§ Deine Aufgaben
[a] Beantworte anhand des Textes über Migration und Bevölkerungsschwund in Russland diese Fragen:
(i) Mit welchen zwei Herausforderungen ist Russland ähnlich wie die EU konfrontiert?
(ii) Wie groß war der natürliche Bevölkerungsrückgang zwischen 1992 und 2004?
(iii) Auf welche Zahl kann die russische Bevölkerung bis Mitte des 21. Jahrhunderts schrumpfen, wenn das Tempo anhält?
[b] Führe den Text über Migration und Bevölkerungsschwund in Russland dort weiter, wo er endet.

---------- Textauszug ----------

Die Abwehrreaktionen gegen den wachsenden Migrationsdruck sind keine russische Eigenart. In ganz Europa wächst die Fremdenfeindlichkeit, die von den populistischen Parteien instrumentalisiert wird. Neben der Verunsicherung durch den islamistischen Terrorismus nährt den Boden dafür auch die sozioökonomische Situation: die Krise des Sozialstaats, die Abwanderung der Arbeitsplätze in die Billiglohnländer, die grassierende Deindustrialisierung bei wachsender Einwanderung eines „Subproletariats“ aus Afrika und aus dem Nahen Osten; dies alles vor dem Hintergrund der Überalterung der Bevölkerung. „Xenophobie ist das Syndrom einer stagnierenden Gesellschaft, die keine Autoritäten und Zukunftshoffnungen hat.“6

Ähnlich wie die EU sieht sich Russland mit zwei dramatischen Herausforderungen konfrontiert: der Schrumpfung und Überalterung seiner Bevölkerung einerseits und der Zuwanderung andererseits. Wegen seiner schieren Größe und der dünnen Siedlungsdichte (mit Ausnahme Südrusslands und des Kaukasus), seines Rohstoffreichtums und unruhiger Nachbarschaften gewinnen diese Probleme in Russland jedoch an weltpolitischer Brisanz. Die Migration, so viele Demographen, wird über Russlands Zukunft entscheiden: Von der Bewältigung dieser Aufgabe hängen das Tempo des Wirtschaftswachstums, der Lebensstandard, regionale Entwicklungsproporze, die Größe des Landes und sein Zusammenhalt ab.7

Zwischen 1992 und 2002 schrumpfte die Bevölkerung Russlands, ungeachtet der gestiegenen Zuwanderung aus den ehemaligen Sowjetrepubliken, von 148,3 Millionen auf 145,2 Millionen; bis Ende 2005 sank sie um weitere 1,7 Millionen Menschen, was einem Rückgang von 3,2 Prozent entspricht.8 Der natürliche Rückgang zwischen 1992 und 2004 lag bei 10,5 Millionen Menschen. Wenn es in diesem Tempo weitergeht, kann die russische Bevölkerung bis Mitte des 21. Jahrhunderts auf eine Zahl von 100 Millionen schrumpfen: Die Bedrohung der Depopulation scheint realistisch zu sein.9

Bislang betrafen diese Prozesse jedoch nicht die arbeitsfähigen Altersgruppen. Ab 2007 soll sich das ändern. Liegt der natürliche Rückgang der arbeitsfähigen Altersgruppen 2007 bei 300 000, wird er zwischen 2010 bis 2018 eine Million Menschen jährlich übersteigen, sodass bis zum Jahr 2026 die Zahl der arbeitsfähigen Russen auf 18 Millionen schrumpfen wird.10 Arbeitskräfte werden schon heute händeringend gesucht;  in den kommenden Jahren werden sie zur absoluten Mangelware werden.

---------- Rohdaten ----------

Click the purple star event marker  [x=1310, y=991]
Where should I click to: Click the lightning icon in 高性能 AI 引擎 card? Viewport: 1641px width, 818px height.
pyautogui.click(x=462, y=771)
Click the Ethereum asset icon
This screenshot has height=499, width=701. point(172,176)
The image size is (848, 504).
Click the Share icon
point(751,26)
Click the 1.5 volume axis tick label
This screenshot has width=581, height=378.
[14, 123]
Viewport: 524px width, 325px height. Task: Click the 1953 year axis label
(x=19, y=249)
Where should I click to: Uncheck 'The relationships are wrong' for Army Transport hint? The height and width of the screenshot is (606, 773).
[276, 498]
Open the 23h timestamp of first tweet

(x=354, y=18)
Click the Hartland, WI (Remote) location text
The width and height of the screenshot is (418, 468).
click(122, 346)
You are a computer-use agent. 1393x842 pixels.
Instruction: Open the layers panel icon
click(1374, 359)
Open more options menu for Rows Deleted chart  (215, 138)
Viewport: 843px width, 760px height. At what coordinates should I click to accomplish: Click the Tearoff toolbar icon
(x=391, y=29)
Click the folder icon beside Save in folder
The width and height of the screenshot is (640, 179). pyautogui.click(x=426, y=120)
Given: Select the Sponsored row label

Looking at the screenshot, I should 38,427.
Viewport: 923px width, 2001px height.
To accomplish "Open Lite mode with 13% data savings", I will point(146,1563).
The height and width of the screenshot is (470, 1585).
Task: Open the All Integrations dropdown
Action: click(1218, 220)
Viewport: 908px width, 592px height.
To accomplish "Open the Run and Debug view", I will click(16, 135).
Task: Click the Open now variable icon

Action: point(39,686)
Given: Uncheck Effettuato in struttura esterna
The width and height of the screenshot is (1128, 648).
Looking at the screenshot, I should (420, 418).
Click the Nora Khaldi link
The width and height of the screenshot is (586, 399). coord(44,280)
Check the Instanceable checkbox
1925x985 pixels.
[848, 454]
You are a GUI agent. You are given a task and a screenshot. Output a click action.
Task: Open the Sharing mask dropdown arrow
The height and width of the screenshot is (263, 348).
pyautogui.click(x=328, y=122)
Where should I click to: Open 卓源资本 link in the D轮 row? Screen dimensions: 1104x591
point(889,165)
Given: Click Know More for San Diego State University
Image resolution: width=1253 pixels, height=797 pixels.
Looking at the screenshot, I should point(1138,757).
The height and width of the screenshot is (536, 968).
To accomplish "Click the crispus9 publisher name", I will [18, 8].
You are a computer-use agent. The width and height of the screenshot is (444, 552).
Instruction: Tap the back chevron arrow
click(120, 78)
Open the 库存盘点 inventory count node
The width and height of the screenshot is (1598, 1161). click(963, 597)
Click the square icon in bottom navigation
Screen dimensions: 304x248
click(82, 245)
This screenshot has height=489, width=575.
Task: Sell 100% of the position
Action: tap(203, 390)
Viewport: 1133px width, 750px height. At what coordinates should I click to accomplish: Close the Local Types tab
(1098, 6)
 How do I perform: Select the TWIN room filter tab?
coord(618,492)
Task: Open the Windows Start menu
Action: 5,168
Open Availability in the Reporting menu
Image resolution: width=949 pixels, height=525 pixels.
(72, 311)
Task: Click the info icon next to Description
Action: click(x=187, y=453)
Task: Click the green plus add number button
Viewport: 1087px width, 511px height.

----------

§ Endgültige Antworten
[a]
(i) Mit der Schrumpfung und Überalterung seiner Bevölkerung einerseits und der Zuwanderung andererseits.
(ii) 10,5 Millionen Menschen.
(iii) Auf 100 Millionen.

[b]
Der vollständige Ersatz dieser Verluste durch Zuwanderer würde die Einwanderung von 25 Millionen Migranten erfordern. Diese Zahl wäre selbst bei liberaler Migrationspolitik nicht zu erreichen. Und es spricht wenig dafür, dass selbst die Hälfte dieses Bedarfs jemals gedeckt werden könnte – zum einen, weil die Migration schon heute zum politischen Zündstoff geworden ist, zum anderen, weil das Migra-tionspotenzial der GUS-Länder fast erschöpft ist. Selbst optimistische Einschätzungen gehen davon aus, dass sie an Russland höchstens sechs bis sieben Millionen Menschen abgeben könnten.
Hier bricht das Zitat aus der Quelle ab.